Re: [RFC PATCH 2/4] fsck: support refs pointing to lazy objects

2017-07-28 Thread Ben Peart



On 7/27/2017 7:50 PM, Jonathan Tan wrote:

On Thu, 27 Jul 2017 11:59:47 -0700
Junio C Hamano  wrote:


@@ -438,6 +438,14 @@ static int fsck_handle_ref(const char *refname, const 
struct object_id *oid,
  
  	obj = parse_object(oid);

if (!obj) {
+   if (repository_format_lazy_object) {
+   /*
+* Increment default_refs anyway, because this is a
+* valid ref.
+*/
+   default_refs++;
+   return 0;
+   }
error("%s: invalid sha1 pointer %s", refname, oid_to_hex(oid));
errors_found |= ERROR_REACHABLE;


At this point, do we know (or can we tell) if this is a missing
object or a file exists as a loose object but is corrupt?  If we
could, it would be nice to do this only for the former to avoid
sweeping a real corruption that is unrelated to the lazy fetch under
the rug.


Before all this is run, there is a check over all loose and packed
objects and I've verified that this check reports failure in
corrupt-object situations (see test below).

It is true that parse_object() cannot report the difference, but since
fsck has already verified non-corruptness, I don't think it needs to
know the difference at this point.


+test_expect_success 'fsck fails on lazy object pointed to by ref' '
+   rm -rf repo &&
+   test_create_repo repo &&
+   test_commit -C repo 1 &&
+
+   A=$(git -C repo commit-tree -m a HEAD^{tree}) &&
+
+   # Reference $A only from ref, and delete it
+   git -C repo branch mybranch "$A" &&
+   delete_object repo "$A" &&
+
+   test_must_fail git -C repo fsck
+'


And a new test that uses a helper different from delete_object
(perhaps call it corrupt_object?) can be used to make sure that we
complain in that case here.


I agree that object corruption can cause this specific part of the
production code to falsely work. But I think that this specific part of
the code can and should rely on object corruption being checked
elsewhere. (I usually don't like to assume that other components work
and will continue to work, but in this case, I think that fsck checking
for object corruption is very foundational and should be relied upon.)

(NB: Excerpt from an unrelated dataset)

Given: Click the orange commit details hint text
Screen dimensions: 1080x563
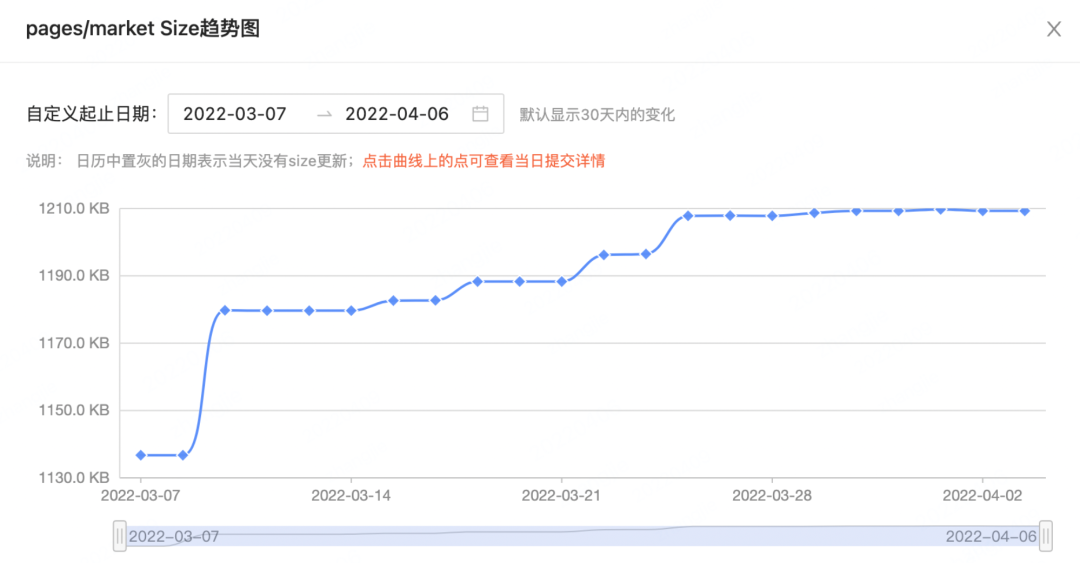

But if we think that defense "in depth" is a good idea, I have no
problem adding such tests (like the one below).



It's good to know that object corruption is already being checked 
elsewhere in fsck.  I agree that you should be able to rely that as long 
as it is guaranteed to run.  I'd rather see a single location in the 
code that has the logic to detect corrupted objects rather than two 
copies (or worse, two different versions).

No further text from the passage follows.